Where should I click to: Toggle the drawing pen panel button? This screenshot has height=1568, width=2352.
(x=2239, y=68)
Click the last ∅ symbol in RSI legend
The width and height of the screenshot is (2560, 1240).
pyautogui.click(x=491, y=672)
====
- _What this task involves_
The full set of records above must be retyped exactly.

- _Output of the task_
Where should I click to: Toggle the drawing pen panel button? This screenshot has height=1568, width=2352.
(x=2239, y=68)
Click the last ∅ symbol in RSI legend
The width and height of the screenshot is (2560, 1240).
pyautogui.click(x=491, y=672)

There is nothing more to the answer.